Does Classical Music Make Kids Smarter?
by Martha Brockenbrough


Raise your hand if you've heard that listening to Mozart can make kids smarter.

Okay, you can put your hand down now. You look a little silly waving it in the air like that. And while we're on the topic of silly things, let's talk about that "Mozart effect."


Much ado has been made about the magic of the boy-genius musician, so it's understandable that so many of us believe his brilliance can somehow buff our children's brains, centuries after his death.


Books have been written in support of this idea. A popular line of Baby Mozart videos for infants is now on many a baby-registry list. And former Georgia governor Zell Miller even set aside tax dollars so that parents of every baby born in his state would get a CD of brain-boosting classical music.


The problem is, there is no Mozart effect.


Since it was first publicized over a decade ago, scientists have deflated claims that classical music boosts brainpower.


Despite that, belief in the Mozart effect is stronger than ever--or so concluded a pair of professors at Stanford University's Graduate School of Business.


So what happened? And does music make kids smarter at all? Is it worth buying those Baby Mozart videos, just in case?


Here's where the Mozart madness began. In 1993, the journal Nature published an article by scientists at the University of California-Irvine. In their experiment, students listened to a Mozart sonata, a relaxation tape, or nothing at all for ten minutes, and then took a spatial reasoning test.


The students who listened to Mozart scored highest, an effect that lasted for 10 or 15 minutes. The researchers concluded that Mozart's music had helped. (Some later pointed out the possibility that Mozart's effect was neutral, but relaxation tapes and silence hurt the students' performance.)


From this study arose the Myth of Mozart. And it grew from there. Even though the original test had nothing to do with babies or small children, the idea stuck in the craw of our collective consciousness.

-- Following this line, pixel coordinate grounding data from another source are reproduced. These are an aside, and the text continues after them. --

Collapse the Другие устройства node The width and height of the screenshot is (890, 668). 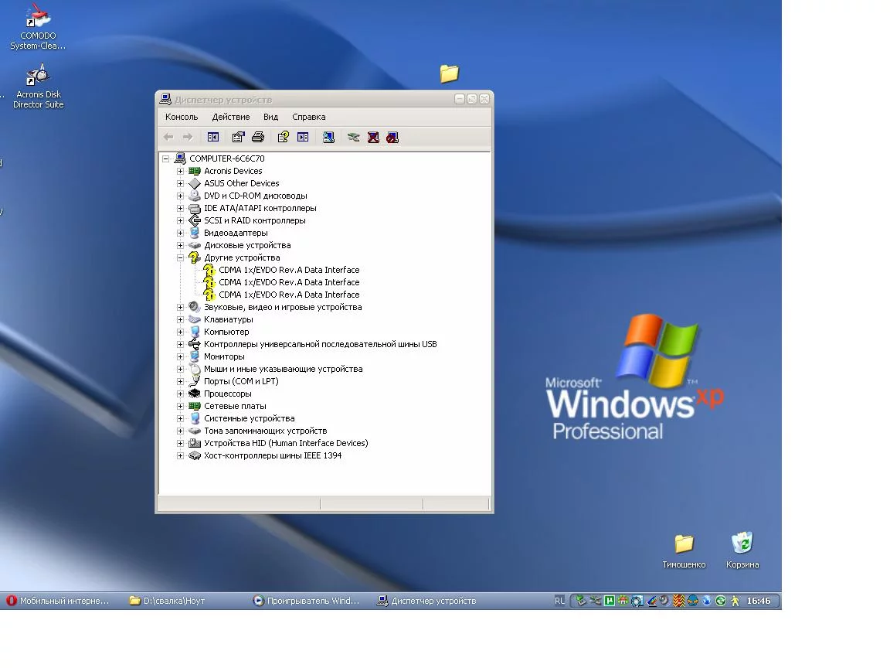(180, 257)

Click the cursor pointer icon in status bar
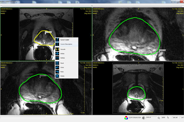168,118
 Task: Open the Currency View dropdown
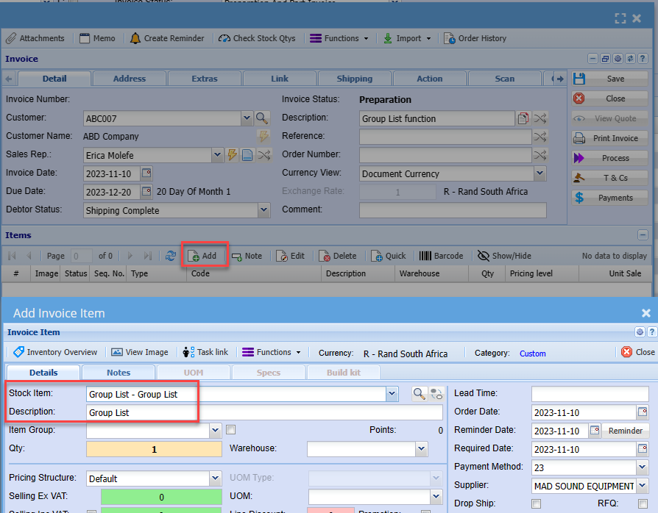(540, 174)
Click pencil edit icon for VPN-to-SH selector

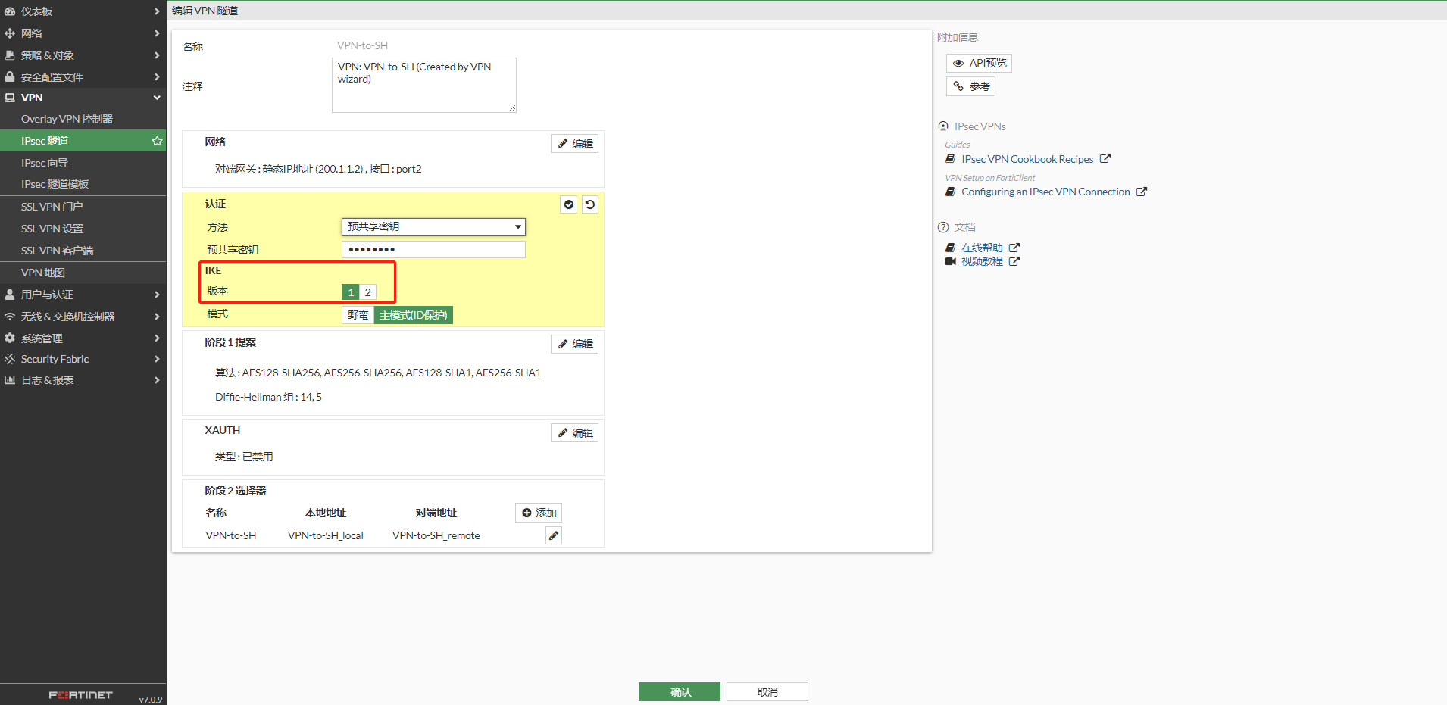point(554,536)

The Stanford researchers noted the media latched on to that particular Nature report more than any others published around the same time. And as it swirled around the media, people started talking about the effect on babies' intelligence, even though no research made these links.


And even after a 1999 review showed that 12 subsequent studies had failed to verify the famous 1993 one, people still believed in the magic of Mozart.

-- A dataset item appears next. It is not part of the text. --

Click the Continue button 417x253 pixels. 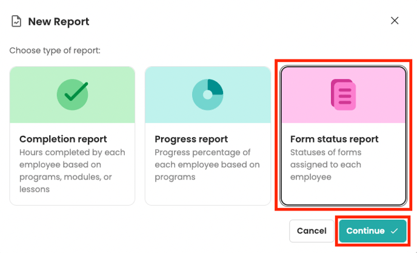click(x=373, y=231)
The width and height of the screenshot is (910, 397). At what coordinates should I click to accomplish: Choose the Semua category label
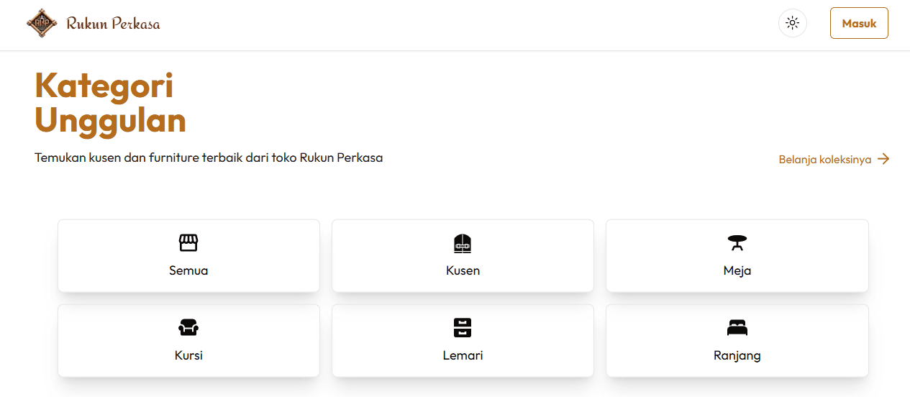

It's understandable. We all want our kids to be smart--and if something as easy as popping in a CD makes a difference, well, super!


What's more, classical music isn't as palatable to many people of parenting age as, say, the Red Hot Chili Peppers or Cake. Like spinach, it has to be good for you, right? What's more, old people listen to it!

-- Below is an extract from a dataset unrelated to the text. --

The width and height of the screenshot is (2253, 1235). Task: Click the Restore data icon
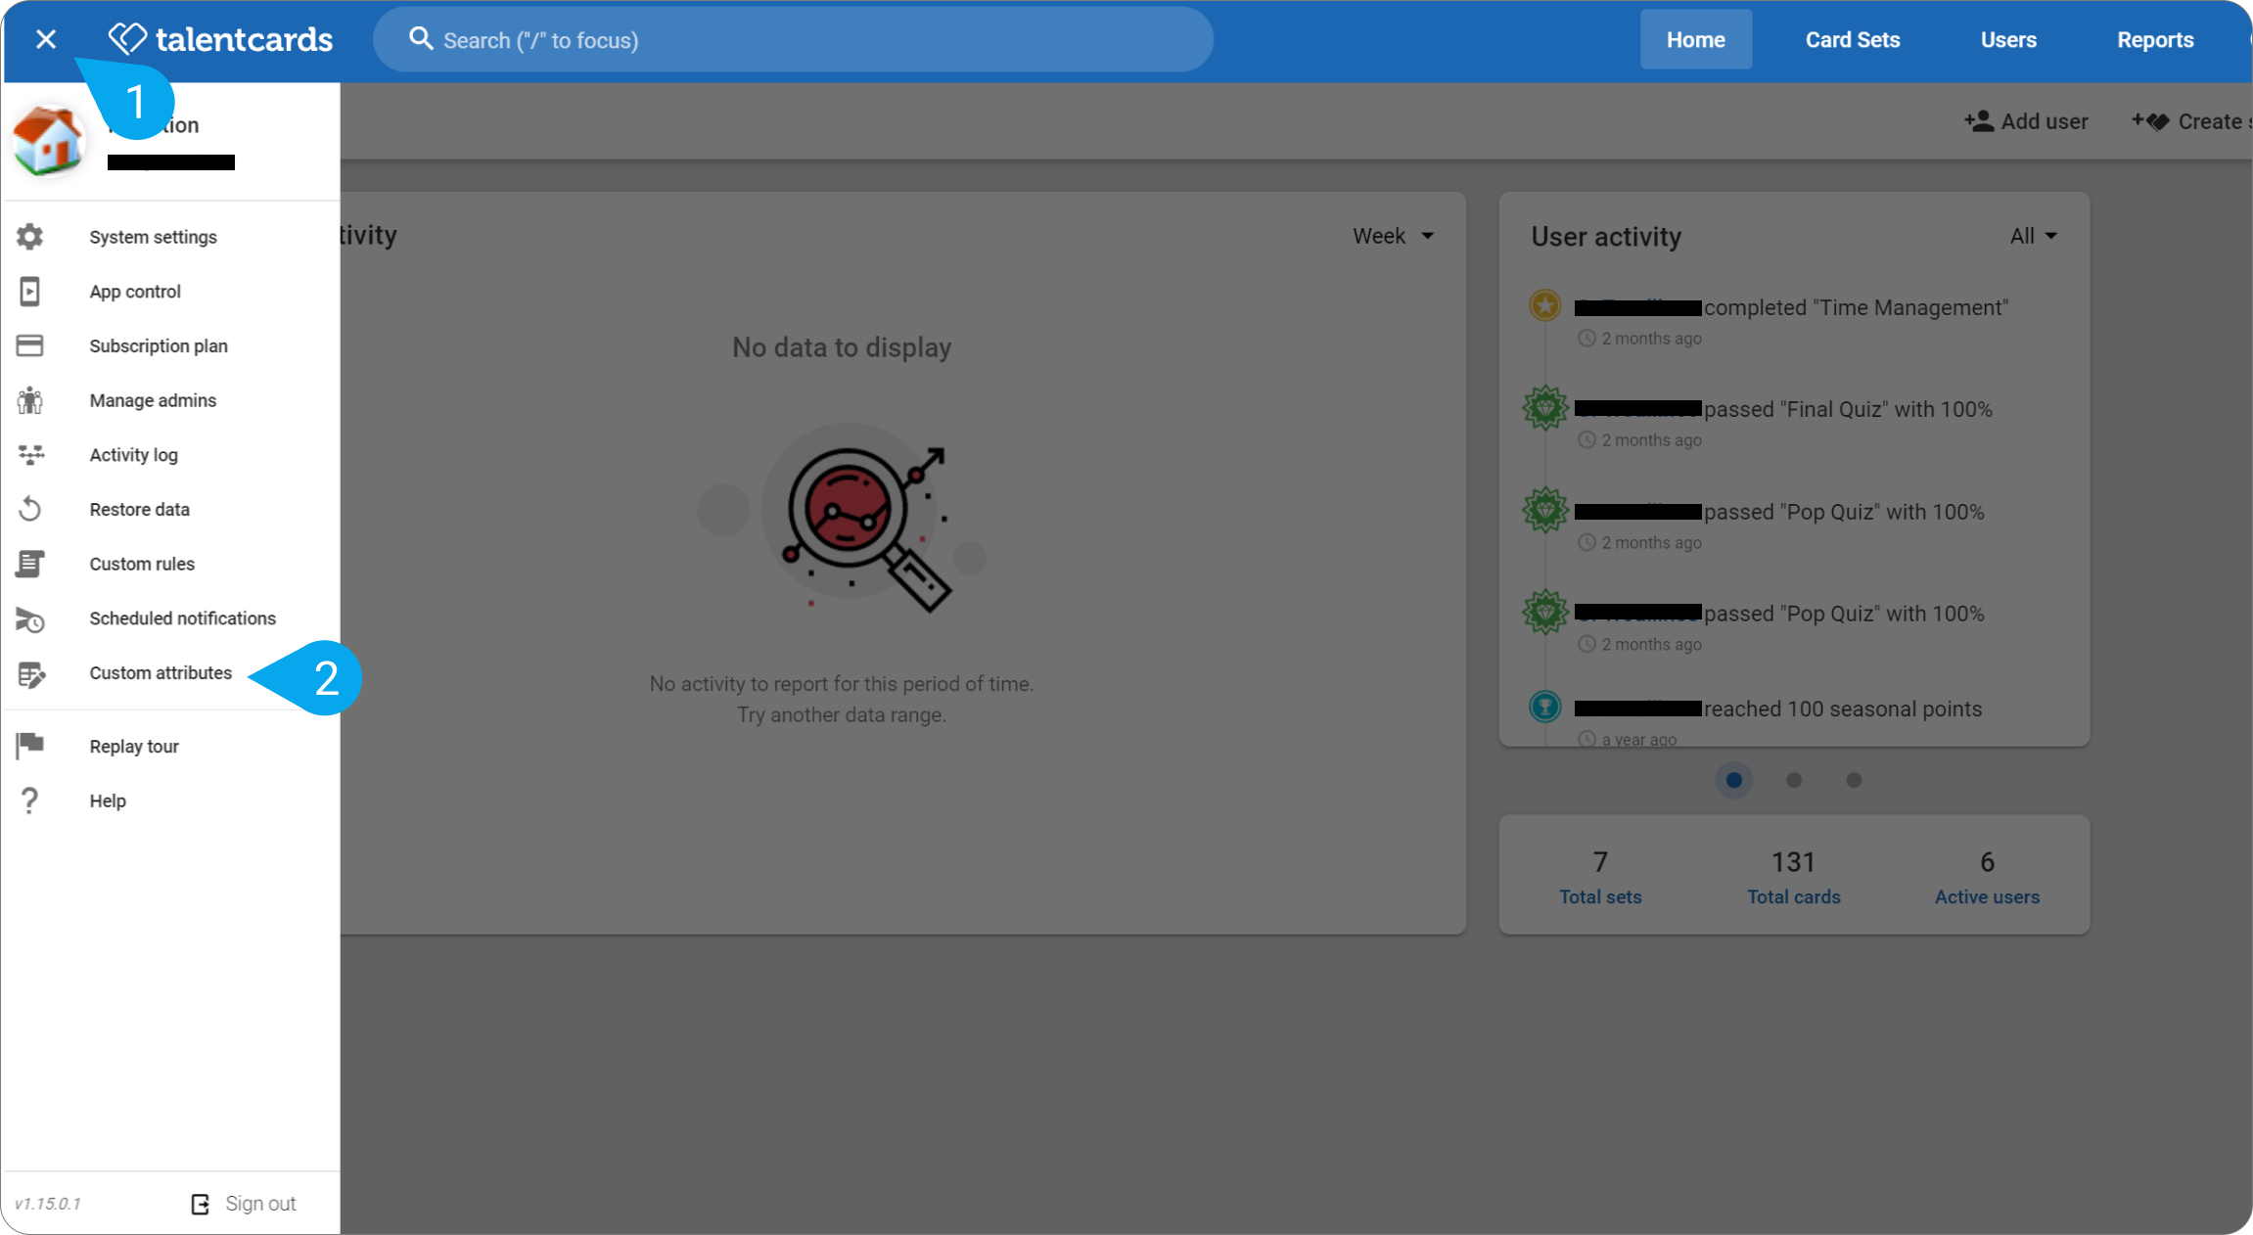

The moral of this story: Kids should listen to classical music if they like it. But it won't make them smarter. Unless...

That's right. There's a catch. In a University of Toronto at Mississauga study, music has been shown to increase IQ points in six-year-olds who took weekly singing or piano lessons. If your kids learn to sing or play an instrument, they just might become smarter.


So you don't have to turn your back on Mozart, after all. Kids just have to work hard to learn to play or sing his music for it to actually boost their little brains.